_ARTICLE_
In a context similar to this case — deputy attorneys general — the Seventh Circuit described the relevant test for the Elrod/Branti doctrine and 42 U.S.C. § 2000e(f) as "whether the position held by the individual authorizes, either directly or indirectly, meaningful input into governmental decisionmaking on issues where there is room for principled disagreement on goals or their implementation." Americanos, 74 F.3d at 141, quoting Heideman v. Wirsing, 7 F.3d 659, 663 (7th Cir. 1993); see also Kline v. Hughes, 131 F.3d 708, 709-10 (7th Cir. 1997); Flenner v Sheahan, 107 F.3d 459, 462 (7th Cir. 1997) (following functional approach of Branti and stating that employee who "performs primarily ministerial functions and who has little autonomy or discretion in performing his duties is not subject to patronage dismissal"). The court is required to "examine the `powers inherent in a given office,' rather than the actual functions" that a particular occupant of the office performed. Americanos, 74 F.3d at 141, quoting Heck v. City of Freeport, 985 F.2d at 309, which in turn quoted Tomczak v. City of Chicago, 765 F.2d 633, 641 (7th Cir. 1985).

The Seventh Circuit case dealing with a position nearly identical to O'Reilly's was Klunk v. County of St. Joseph, 170 F.3d 772, 776 (7th Cir. 1999). In Klunk, the Director of Intake for the St. Joseph County Juvenile Probation Department decided to run for election to the St. Joseph County School Board, a part-time position. Id. at 774. The judge who supervised the plaintiff "thought that School Board membership would present a conflict of interest as Klunk would be perceived as representing the interests of the Juvenile Probation Department while serving on the School Board." Id. Several days after Klunk's candidacy became official, the judge asked for Klunk's resignation. Klunk brought suit alleging that he was terminated in retaliation for running for election to the school board in violation of the First Amendment. The case was tried to a jury, but at the close of trial the judge granted judgment as a matter of law for defendants. The Seventh Circuit affirmed, stating that Klunk's termination did not run afoul of the First Amendment because the position was one of "loyalty and confidence," and as the director of intake, the plaintiff exercised "substantial discretion on a daily basis." Id. at 776, citing Larson v. Cantrell, 974 F. Supp. 1211, 1216-17 (N.D.Ind. 1997).

_Data records_
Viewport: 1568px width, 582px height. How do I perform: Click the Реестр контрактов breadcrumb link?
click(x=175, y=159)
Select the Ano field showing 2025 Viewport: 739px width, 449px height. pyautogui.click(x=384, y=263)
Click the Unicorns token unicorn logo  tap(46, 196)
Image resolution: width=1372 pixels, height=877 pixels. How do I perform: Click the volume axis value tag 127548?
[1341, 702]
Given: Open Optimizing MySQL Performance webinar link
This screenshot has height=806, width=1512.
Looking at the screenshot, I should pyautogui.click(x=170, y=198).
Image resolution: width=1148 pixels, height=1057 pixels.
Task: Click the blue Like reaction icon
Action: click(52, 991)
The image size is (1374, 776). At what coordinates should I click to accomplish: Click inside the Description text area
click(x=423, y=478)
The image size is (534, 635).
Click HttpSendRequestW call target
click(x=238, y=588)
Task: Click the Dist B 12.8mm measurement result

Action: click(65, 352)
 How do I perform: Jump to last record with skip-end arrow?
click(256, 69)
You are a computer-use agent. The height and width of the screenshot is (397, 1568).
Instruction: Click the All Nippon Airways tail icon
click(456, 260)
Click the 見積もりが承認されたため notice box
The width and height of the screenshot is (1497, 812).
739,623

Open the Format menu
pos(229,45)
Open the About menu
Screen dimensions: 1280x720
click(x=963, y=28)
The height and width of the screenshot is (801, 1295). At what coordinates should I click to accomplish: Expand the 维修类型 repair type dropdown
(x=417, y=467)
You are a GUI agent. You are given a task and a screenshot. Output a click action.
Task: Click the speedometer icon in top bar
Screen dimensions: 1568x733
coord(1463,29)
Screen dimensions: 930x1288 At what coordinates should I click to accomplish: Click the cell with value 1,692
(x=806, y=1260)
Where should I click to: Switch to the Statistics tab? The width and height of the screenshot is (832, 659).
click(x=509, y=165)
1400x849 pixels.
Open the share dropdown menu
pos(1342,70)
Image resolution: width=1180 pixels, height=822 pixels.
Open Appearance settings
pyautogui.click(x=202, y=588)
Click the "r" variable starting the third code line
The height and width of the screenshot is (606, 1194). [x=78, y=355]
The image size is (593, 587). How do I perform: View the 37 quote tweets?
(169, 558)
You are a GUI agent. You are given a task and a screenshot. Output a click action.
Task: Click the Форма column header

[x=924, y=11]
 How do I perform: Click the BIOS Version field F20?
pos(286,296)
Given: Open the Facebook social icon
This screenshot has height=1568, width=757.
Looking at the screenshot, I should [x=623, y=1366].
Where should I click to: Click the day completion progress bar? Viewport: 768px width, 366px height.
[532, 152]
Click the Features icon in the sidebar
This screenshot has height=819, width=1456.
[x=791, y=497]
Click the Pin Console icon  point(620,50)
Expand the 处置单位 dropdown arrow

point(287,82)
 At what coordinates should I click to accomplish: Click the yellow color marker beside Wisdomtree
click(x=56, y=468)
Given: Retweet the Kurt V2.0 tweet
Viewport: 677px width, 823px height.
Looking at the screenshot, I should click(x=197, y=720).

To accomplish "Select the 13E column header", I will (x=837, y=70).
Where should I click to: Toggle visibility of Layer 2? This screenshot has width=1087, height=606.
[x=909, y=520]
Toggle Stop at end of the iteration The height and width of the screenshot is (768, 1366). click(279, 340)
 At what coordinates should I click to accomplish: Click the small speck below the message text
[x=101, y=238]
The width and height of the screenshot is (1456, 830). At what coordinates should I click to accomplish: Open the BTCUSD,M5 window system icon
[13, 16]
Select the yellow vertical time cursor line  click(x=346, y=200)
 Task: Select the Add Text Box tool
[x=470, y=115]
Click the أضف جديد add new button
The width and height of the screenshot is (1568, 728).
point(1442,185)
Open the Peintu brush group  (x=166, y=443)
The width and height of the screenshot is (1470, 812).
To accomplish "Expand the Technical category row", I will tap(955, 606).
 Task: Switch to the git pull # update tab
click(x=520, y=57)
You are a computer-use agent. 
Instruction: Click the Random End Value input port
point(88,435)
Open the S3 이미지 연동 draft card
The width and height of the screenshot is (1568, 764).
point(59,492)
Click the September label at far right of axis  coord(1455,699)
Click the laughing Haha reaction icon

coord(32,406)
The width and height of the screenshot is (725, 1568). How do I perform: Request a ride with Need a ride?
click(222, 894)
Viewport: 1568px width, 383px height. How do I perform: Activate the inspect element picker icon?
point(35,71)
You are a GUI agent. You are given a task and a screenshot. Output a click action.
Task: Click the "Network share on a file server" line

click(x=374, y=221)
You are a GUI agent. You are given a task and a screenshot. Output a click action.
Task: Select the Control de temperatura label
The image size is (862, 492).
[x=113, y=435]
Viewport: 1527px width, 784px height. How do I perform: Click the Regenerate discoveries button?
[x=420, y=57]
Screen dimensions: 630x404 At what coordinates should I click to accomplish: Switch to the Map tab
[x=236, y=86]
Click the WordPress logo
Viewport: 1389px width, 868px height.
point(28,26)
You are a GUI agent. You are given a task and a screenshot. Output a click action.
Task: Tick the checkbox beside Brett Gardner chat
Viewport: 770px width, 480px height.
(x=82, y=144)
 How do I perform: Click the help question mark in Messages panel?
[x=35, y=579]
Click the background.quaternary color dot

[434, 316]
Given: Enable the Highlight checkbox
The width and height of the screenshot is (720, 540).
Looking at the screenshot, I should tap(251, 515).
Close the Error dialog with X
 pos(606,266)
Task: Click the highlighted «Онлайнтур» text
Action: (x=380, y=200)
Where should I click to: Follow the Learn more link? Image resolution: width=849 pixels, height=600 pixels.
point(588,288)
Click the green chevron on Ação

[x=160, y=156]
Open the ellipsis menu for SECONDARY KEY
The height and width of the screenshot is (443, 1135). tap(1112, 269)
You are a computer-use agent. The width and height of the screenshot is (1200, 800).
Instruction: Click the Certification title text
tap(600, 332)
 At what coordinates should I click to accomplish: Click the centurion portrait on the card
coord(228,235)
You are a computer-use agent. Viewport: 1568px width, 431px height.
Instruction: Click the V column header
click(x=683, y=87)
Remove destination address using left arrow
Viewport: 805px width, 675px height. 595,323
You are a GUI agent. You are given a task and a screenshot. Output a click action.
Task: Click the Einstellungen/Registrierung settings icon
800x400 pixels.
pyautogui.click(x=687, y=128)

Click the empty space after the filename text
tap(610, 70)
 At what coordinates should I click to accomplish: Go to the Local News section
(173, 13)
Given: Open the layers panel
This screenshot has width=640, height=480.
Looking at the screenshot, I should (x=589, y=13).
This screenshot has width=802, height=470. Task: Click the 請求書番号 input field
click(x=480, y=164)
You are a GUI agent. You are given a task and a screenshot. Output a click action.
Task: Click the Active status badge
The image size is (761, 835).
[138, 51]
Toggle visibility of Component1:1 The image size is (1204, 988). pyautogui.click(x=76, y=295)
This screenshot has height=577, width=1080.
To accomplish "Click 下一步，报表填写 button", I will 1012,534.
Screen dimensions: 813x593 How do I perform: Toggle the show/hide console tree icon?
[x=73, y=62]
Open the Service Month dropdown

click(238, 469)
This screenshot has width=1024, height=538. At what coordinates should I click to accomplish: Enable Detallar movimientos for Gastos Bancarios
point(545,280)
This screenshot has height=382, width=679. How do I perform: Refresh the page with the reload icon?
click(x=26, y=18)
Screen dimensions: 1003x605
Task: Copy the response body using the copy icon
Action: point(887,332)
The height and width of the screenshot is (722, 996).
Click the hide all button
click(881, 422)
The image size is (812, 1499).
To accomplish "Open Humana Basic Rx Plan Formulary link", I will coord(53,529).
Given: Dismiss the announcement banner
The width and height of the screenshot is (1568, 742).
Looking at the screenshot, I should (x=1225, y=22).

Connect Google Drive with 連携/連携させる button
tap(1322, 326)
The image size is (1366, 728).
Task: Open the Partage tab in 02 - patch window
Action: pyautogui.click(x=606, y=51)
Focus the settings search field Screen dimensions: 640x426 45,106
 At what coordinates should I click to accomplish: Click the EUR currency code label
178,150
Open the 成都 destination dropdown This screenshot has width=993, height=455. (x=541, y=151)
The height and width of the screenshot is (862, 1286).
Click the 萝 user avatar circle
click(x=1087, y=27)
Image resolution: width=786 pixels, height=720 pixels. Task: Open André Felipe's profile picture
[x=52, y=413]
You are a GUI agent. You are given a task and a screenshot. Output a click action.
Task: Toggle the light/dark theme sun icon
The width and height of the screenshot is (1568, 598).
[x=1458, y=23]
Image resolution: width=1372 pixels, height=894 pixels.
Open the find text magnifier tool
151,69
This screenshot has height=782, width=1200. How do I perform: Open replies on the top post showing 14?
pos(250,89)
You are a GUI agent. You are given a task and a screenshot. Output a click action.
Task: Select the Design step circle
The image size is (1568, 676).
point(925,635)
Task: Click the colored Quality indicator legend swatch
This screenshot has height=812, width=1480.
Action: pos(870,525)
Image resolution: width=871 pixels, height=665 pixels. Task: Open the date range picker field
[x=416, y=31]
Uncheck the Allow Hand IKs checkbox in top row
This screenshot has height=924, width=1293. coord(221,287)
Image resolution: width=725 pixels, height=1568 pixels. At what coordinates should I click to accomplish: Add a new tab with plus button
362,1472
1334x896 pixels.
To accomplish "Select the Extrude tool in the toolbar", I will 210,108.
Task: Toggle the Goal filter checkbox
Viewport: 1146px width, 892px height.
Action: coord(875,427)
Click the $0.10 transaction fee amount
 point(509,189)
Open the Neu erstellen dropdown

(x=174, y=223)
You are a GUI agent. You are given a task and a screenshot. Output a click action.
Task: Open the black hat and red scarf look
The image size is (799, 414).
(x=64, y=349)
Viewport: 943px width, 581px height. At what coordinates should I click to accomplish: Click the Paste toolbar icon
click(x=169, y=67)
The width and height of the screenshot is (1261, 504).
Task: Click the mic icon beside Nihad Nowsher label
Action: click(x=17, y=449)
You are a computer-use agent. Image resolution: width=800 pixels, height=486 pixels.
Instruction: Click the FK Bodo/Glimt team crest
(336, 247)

_STATED EXERCISE 1_
Using the excerpt, answer each question briefly:
(a) Instead of the actual functions a particular occupant performed, what must the court examine?
(b) For what position did Klunk decide to run?
(c) What did the Seventh Circuit do with the judgment in Klunk's case?
_STATED EXERCISE 2_
Condense the paragraph of the excerpt that opens "The Seventh Circuit case dealing with a position nearly identical" into a short bulleted list that keeps its main facts.

_WORKED SOLUTION 1_
(a) The "powers inherent in a given office."
(b) A part-time seat on the St. Joseph County School Board.
(c) It affirmed the judgment as a matter of law for defendants.

_WORKED SOLUTION 2_
- Klunk v. County of St. Joseph, 170 F.3d 772 (7th Cir. 1999), involved a position nearly identical to O'Reilly's.
- Klunk, the Director of Intake for the St. Joseph County Juvenile Probation Department, decided to run for the part-time St. Joseph County School Board.
- His supervising judge saw a conflict of interest, since Klunk would be perceived as representing the department on the board, and asked for his resignation several days after his candidacy became official.
- Klunk sued, alleging retaliation in violation of the First Amendment.
- After a jury trial, the judge granted judgment as a matter of law for defendants.
- The Seventh Circuit affirmed, holding that the position was one of "loyalty and confidence" in which Klunk exercised "substantial discretion on a daily basis."